[Word and element locating data]
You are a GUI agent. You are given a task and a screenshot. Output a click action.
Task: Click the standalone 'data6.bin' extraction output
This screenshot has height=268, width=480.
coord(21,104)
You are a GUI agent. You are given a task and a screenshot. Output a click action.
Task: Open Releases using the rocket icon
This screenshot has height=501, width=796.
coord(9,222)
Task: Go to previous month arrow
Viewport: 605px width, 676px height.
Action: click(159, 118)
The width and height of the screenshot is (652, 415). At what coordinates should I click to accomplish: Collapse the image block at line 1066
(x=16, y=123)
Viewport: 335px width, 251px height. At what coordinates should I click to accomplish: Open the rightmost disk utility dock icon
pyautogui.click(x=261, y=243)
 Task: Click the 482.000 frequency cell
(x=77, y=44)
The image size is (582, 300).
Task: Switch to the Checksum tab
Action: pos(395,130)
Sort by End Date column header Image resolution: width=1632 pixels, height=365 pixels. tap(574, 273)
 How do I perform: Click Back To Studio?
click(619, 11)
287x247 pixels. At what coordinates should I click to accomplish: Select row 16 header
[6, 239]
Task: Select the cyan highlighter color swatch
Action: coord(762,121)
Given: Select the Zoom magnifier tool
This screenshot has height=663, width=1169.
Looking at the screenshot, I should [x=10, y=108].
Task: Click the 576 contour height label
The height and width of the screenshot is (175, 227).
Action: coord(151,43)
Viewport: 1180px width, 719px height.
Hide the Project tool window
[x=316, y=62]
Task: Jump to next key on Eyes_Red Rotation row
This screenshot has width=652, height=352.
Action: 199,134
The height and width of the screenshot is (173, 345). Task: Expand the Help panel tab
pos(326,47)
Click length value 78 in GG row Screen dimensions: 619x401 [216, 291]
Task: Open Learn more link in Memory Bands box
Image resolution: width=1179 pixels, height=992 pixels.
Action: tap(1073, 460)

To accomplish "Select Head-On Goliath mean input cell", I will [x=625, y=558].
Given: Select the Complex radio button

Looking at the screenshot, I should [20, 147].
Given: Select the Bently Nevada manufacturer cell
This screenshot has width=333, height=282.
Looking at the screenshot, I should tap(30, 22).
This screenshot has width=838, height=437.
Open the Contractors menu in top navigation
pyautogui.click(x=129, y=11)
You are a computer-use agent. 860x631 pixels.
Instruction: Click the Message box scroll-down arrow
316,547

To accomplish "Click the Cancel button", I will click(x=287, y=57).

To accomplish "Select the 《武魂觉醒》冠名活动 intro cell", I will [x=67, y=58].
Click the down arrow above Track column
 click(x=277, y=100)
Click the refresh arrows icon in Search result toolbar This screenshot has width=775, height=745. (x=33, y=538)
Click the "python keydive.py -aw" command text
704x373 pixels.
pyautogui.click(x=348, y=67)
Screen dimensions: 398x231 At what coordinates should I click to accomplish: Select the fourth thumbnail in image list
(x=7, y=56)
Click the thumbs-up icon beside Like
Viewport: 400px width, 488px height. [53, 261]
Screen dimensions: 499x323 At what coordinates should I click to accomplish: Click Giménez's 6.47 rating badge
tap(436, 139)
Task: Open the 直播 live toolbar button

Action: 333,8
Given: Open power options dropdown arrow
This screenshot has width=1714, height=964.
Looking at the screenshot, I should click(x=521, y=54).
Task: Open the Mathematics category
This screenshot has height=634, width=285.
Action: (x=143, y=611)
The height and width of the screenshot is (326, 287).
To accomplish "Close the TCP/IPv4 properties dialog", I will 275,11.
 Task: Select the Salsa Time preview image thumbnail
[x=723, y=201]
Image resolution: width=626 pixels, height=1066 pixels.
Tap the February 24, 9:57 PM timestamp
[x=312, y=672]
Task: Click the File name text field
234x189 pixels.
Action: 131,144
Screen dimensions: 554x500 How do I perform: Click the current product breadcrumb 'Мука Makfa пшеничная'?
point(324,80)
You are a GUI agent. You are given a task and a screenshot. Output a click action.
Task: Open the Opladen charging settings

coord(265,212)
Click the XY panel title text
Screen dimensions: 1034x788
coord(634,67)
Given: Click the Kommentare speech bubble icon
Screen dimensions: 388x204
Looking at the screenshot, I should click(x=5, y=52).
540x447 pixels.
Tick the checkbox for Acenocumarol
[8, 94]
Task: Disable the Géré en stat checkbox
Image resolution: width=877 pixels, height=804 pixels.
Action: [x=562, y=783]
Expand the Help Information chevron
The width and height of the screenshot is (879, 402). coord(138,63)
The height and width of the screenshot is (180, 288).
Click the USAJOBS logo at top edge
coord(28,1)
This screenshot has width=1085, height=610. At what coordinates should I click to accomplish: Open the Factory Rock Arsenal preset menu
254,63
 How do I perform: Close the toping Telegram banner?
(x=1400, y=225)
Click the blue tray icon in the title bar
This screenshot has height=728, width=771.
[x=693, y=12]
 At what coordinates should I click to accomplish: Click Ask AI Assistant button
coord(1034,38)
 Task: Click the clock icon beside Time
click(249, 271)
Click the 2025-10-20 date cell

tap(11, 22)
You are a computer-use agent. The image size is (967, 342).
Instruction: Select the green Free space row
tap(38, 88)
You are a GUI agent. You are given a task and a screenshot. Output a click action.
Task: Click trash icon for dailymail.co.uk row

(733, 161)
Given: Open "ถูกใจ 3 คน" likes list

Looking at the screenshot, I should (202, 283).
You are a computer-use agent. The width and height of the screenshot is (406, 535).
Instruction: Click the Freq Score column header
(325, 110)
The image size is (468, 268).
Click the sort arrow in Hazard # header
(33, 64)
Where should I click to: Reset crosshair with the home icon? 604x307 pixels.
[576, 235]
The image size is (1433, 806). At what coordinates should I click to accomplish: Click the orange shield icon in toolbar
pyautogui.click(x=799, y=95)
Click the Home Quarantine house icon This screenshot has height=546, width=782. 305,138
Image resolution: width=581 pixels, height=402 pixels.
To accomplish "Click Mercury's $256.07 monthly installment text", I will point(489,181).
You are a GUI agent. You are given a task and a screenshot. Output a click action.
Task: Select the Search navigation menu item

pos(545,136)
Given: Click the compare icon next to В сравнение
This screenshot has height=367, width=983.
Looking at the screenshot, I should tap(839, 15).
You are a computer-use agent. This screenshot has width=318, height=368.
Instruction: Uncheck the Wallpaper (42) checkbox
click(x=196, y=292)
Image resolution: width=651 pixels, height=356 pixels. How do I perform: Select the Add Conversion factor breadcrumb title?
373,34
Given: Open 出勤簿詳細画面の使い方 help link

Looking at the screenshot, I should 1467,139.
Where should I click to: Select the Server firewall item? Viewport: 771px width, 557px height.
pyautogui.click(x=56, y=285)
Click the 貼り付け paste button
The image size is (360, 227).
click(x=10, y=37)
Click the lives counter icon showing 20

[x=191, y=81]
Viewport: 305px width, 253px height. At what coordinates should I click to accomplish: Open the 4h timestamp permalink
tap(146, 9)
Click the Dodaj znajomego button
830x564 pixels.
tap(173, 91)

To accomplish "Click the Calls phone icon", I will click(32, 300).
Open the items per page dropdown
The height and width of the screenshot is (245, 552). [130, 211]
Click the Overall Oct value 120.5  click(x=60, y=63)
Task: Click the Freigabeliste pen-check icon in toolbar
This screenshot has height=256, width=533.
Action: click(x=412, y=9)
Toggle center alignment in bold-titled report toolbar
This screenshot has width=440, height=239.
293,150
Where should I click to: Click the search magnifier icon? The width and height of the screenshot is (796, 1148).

• WORK INSTRUCTIONS: Repeat the lines from the line containing "Given: Open power options dropdown arrow" through the line containing "tap(11, 22)", with both of those lines included.

• RESULT OF THE TASK:
Given: Open power options dropdown arrow
This screenshot has width=1714, height=964.
Looking at the screenshot, I should click(x=521, y=54).
Task: Open the Mathematics category
This screenshot has height=634, width=285.
Action: (x=143, y=611)
The height and width of the screenshot is (326, 287).
To accomplish "Close the TCP/IPv4 properties dialog", I will 275,11.
 Task: Select the Salsa Time preview image thumbnail
[x=723, y=201]
Image resolution: width=626 pixels, height=1066 pixels.
Tap the February 24, 9:57 PM timestamp
[x=312, y=672]
Task: Click the File name text field
234x189 pixels.
Action: 131,144
Screen dimensions: 554x500 How do I perform: Click the current product breadcrumb 'Мука Makfa пшеничная'?
point(324,80)
You are a GUI agent. You are given a task and a screenshot. Output a click action.
Task: Open the Opladen charging settings

coord(265,212)
Click the XY panel title text
Screen dimensions: 1034x788
coord(634,67)
Given: Click the Kommentare speech bubble icon
Screen dimensions: 388x204
Looking at the screenshot, I should click(x=5, y=52).
540x447 pixels.
Tick the checkbox for Acenocumarol
[8, 94]
Task: Disable the Géré en stat checkbox
Image resolution: width=877 pixels, height=804 pixels.
Action: [x=562, y=783]
Expand the Help Information chevron
The width and height of the screenshot is (879, 402). coord(138,63)
The height and width of the screenshot is (180, 288).
Click the USAJOBS logo at top edge
coord(28,1)
This screenshot has width=1085, height=610. At what coordinates should I click to accomplish: Open the Factory Rock Arsenal preset menu
254,63
 How do I perform: Close the toping Telegram banner?
(x=1400, y=225)
Click the blue tray icon in the title bar
This screenshot has height=728, width=771.
[x=693, y=12]
 At what coordinates should I click to accomplish: Click Ask AI Assistant button
coord(1034,38)
 Task: Click the clock icon beside Time
click(249, 271)
Click the 2025-10-20 date cell

tap(11, 22)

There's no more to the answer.